● **Word and item position entries**
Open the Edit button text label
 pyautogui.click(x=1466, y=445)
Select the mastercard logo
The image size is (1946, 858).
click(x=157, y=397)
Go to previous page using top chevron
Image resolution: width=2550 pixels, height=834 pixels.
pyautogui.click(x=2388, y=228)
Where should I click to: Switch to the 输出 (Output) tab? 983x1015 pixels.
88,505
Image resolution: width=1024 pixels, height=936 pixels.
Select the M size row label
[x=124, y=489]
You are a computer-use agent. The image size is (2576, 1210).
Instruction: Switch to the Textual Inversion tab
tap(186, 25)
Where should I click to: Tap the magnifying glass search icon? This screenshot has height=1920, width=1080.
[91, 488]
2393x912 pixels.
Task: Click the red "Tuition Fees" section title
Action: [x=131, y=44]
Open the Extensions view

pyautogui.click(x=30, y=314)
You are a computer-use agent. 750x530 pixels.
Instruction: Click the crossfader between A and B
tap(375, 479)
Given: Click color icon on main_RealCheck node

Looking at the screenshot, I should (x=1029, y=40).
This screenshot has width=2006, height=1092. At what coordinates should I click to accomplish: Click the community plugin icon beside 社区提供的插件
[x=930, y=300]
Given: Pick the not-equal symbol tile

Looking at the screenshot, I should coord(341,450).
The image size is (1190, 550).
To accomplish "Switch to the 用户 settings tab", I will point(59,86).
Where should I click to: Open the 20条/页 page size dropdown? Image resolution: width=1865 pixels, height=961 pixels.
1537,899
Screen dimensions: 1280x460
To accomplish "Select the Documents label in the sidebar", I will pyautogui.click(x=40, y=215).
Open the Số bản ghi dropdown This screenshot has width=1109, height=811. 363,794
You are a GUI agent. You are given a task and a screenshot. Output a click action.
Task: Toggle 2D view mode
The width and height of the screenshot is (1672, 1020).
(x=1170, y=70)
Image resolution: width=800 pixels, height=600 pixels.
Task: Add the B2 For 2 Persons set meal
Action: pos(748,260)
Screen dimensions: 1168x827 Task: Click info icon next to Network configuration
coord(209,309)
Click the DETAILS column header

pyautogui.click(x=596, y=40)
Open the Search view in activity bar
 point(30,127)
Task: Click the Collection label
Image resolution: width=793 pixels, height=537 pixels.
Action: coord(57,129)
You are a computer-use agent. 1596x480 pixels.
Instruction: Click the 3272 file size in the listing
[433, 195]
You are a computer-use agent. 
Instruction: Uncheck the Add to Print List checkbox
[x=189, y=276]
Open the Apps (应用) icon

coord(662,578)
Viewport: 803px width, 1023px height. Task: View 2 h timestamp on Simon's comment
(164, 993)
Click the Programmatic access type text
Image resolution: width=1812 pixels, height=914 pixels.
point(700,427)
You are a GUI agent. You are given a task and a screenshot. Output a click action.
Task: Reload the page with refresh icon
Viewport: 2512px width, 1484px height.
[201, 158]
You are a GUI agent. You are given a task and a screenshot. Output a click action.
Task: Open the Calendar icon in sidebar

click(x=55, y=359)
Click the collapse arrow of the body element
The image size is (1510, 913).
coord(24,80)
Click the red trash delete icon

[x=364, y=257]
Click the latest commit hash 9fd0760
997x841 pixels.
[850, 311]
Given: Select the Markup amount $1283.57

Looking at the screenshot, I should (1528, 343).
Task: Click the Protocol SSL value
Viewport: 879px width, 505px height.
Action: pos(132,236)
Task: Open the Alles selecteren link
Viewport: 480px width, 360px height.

● **TASK BRIEF**
Can you rewrite all the entries above with every "Viewport" changed to "Window" and nothing else altered?

● **RESPONSE BELOW**
Open the Edit button text label
 pyautogui.click(x=1466, y=445)
Select the mastercard logo
The image size is (1946, 858).
click(x=157, y=397)
Go to previous page using top chevron
Image resolution: width=2550 pixels, height=834 pixels.
pyautogui.click(x=2388, y=228)
Where should I click to: Switch to the 输出 (Output) tab? 983x1015 pixels.
88,505
Image resolution: width=1024 pixels, height=936 pixels.
Select the M size row label
[x=124, y=489]
You are a computer-use agent. The image size is (2576, 1210).
Instruction: Switch to the Textual Inversion tab
tap(186, 25)
Where should I click to: Tap the magnifying glass search icon? This screenshot has height=1920, width=1080.
[91, 488]
2393x912 pixels.
Task: Click the red "Tuition Fees" section title
Action: [x=131, y=44]
Open the Extensions view

pyautogui.click(x=30, y=314)
You are a computer-use agent. 750x530 pixels.
Instruction: Click the crossfader between A and B
tap(375, 479)
Given: Click color icon on main_RealCheck node

Looking at the screenshot, I should (x=1029, y=40).
This screenshot has width=2006, height=1092. At what coordinates should I click to accomplish: Click the community plugin icon beside 社区提供的插件
[x=930, y=300]
Given: Pick the not-equal symbol tile

Looking at the screenshot, I should coord(341,450).
The image size is (1190, 550).
To accomplish "Switch to the 用户 settings tab", I will point(59,86).
Where should I click to: Open the 20条/页 page size dropdown? Image resolution: width=1865 pixels, height=961 pixels.
1537,899
Screen dimensions: 1280x460
To accomplish "Select the Documents label in the sidebar", I will pyautogui.click(x=40, y=215).
Open the Số bản ghi dropdown This screenshot has width=1109, height=811. 363,794
You are a GUI agent. You are given a task and a screenshot. Output a click action.
Task: Toggle 2D view mode
The width and height of the screenshot is (1672, 1020).
(x=1170, y=70)
Image resolution: width=800 pixels, height=600 pixels.
Task: Add the B2 For 2 Persons set meal
Action: pos(748,260)
Screen dimensions: 1168x827 Task: Click info icon next to Network configuration
coord(209,309)
Click the DETAILS column header

pyautogui.click(x=596, y=40)
Open the Search view in activity bar
 point(30,127)
Task: Click the Collection label
Image resolution: width=793 pixels, height=537 pixels.
Action: coord(57,129)
You are a computer-use agent. 1596x480 pixels.
Instruction: Click the 3272 file size in the listing
[433, 195]
You are a computer-use agent. 
Instruction: Uncheck the Add to Print List checkbox
[x=189, y=276]
Open the Apps (应用) icon

coord(662,578)
Window: 803px width, 1023px height. Task: View 2 h timestamp on Simon's comment
(164, 993)
Click the Programmatic access type text
Image resolution: width=1812 pixels, height=914 pixels.
point(700,427)
You are a GUI agent. You are given a task and a screenshot. Output a click action.
Task: Reload the page with refresh icon
Window: 2512px width, 1484px height.
[201, 158]
You are a GUI agent. You are given a task and a screenshot. Output a click action.
Task: Open the Calendar icon in sidebar

click(x=55, y=359)
Click the collapse arrow of the body element
The image size is (1510, 913).
coord(24,80)
Click the red trash delete icon

[x=364, y=257]
Click the latest commit hash 9fd0760
997x841 pixels.
[850, 311]
Given: Select the Markup amount $1283.57

Looking at the screenshot, I should (1528, 343).
Task: Click the Protocol SSL value
Window: 879px width, 505px height.
Action: pos(132,236)
Task: Open the Alles selecteren link
Window: 480px width, 360px height.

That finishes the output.